6. Not living with a budget
I talk about this a lot in my post all about how I FINALLY created a successful monthly budget and stuck to it. But, for so many years I lived without a budget. Or, I lived with a budget that wasn’t truly successful, meaning I’d stick to it for a week or two and then forget all about it. So, learning how to create a successful budget and then STICK WITH IT was one of the most valuable lessons I learned.
It really came down to first understanding exactly where my money was going, finding places I was overspending so I could cut back, and then giving myself reasonable budgets for individual categories each month. Read my entire recipe for success on a successful budget here.
7. Buying a new outfit for every event that popped up
Saying that I bought a new outfit for EVERY event might be a little bit of an exaggeration, but I remember buying new dresses for every wedding or thinking I needed a new outfit or every event. You get caught up in the worry of “well I already wore that,” or “they already saw me in that.” But who do I think I am, Mariah Carey on Cribs? Let me tell you something, I rarely remember what someone wore to a wedding last year which means no one is going to remember what I wore.
Like with the idea of fast fashion, I’ve instead swapped a ton of “eh” pieces out for a few pieces I really love. I have about 3 dresses I rotate out for weddings and 3 or 4 go-to night out outfits per season. Not only does it make the dreaded “what am I going to wear” question a lot easier, but it makes my closet easier to organize and my wallet a lot happier.
8. Getting caught up in the lure of “deals”
Ever see something that’s such a good deal you just gotta have it even though you totally don’t need it at all. Yea, guilty.
I definitely made this mistake one too many times. Whether it is a great deal on some shoes, a purse, an item for the home…I’ve stopped myself from getting sucked into the allure of the “deal.” Just because somethings a great deal doesn’t mean I NEED it. Now I prescribe to the idea that I’d rather spend full price on something that I really need/like rather than end up with 5 items I don’t need/want because they were on sale.

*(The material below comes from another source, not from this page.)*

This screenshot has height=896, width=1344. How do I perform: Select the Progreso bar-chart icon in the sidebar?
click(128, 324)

9. Waiting too long to actively pay off debt
Yas, preach, YAS! Your 20’s can be debt accumulating. Student loans, car payments, and credit card debt are all often racked up while you try to make it through adulthood. For too long I was complacently making my minimum payments on these debts and barely seeing them decrease year after year. And, let’s not even get started on the money I was wasting on interest. When I finally set myself a successful budget (see #6), paying off these lingering debts was part of it. I didn’t want loans or bills sucking away my monthly income.

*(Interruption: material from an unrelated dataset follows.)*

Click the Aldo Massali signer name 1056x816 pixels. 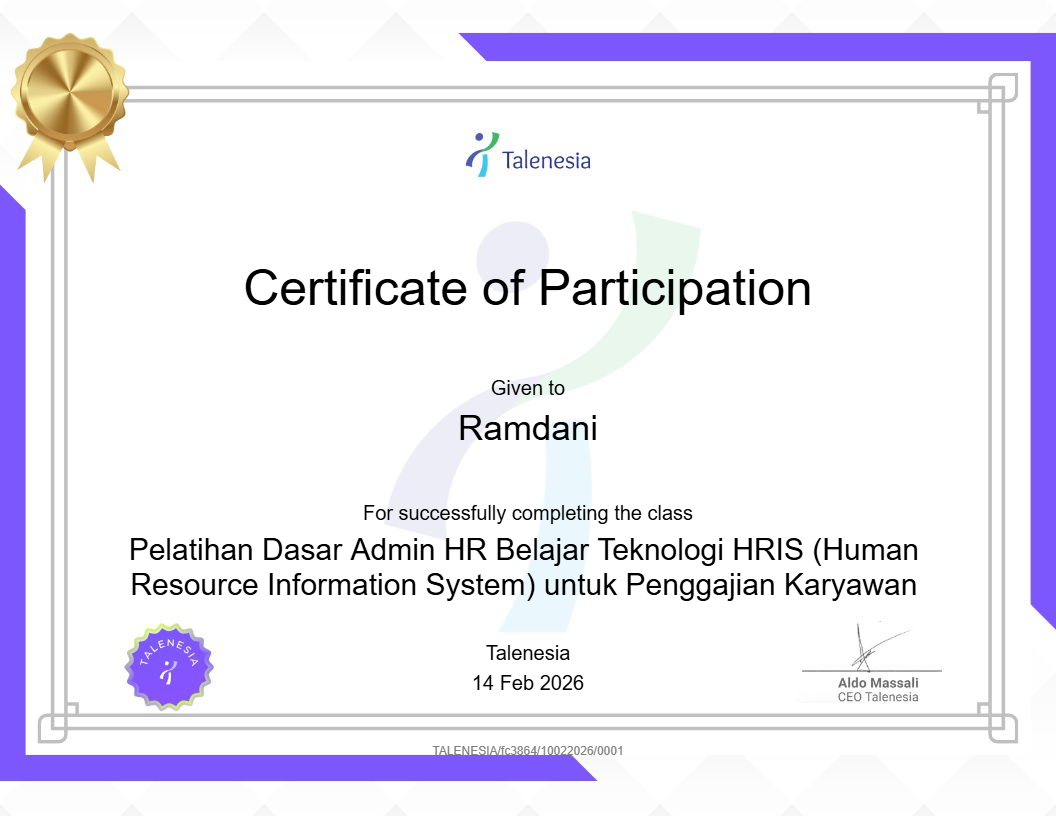(877, 683)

And, by using my successful budget technique, I actually found that paying off the debt wasn’t as hard as I thought it would be. For so long the debts lingered over my head and I didn’t think I had enough wiggle room in the budget the pay them off. But the truth was, I just wasn’t willing to look closely enough at my budget to find places I could easily cut back from so I could pay down the debt. Once I had an active method to pay it off, I was able to pay off about 80% of my debt in under 9 months.

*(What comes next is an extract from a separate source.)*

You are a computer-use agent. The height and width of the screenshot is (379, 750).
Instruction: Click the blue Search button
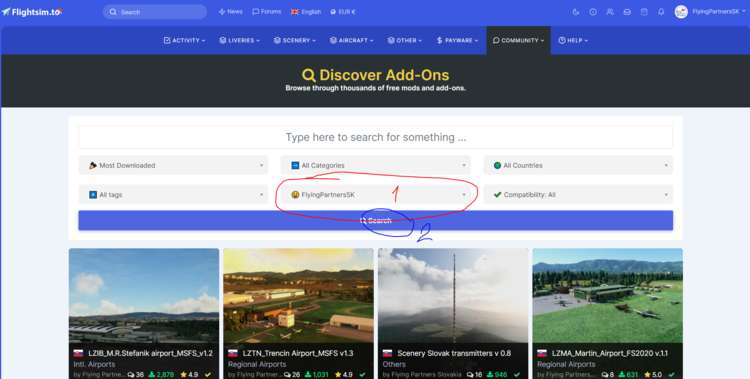point(375,221)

10. Using money to cure boredom
I have a feeling this is something many of us are guilty of. We fear being bored or spending a weekend at home with nothing to do. So, we use our money to cure this boredom. We go out to eat, attend every event, go shopping, etc. This can also be one of the BIGGEST money sucks there is. I know it was stealing tons of money from our income every month. The key here is first learning to accept and embrace boredom instead of being scared of it. Once you realize it’s OK to stay home sometimes you learn to enjoy and love doing things that don’t cost you money. You can stop using your credit card to cure a night of boredom.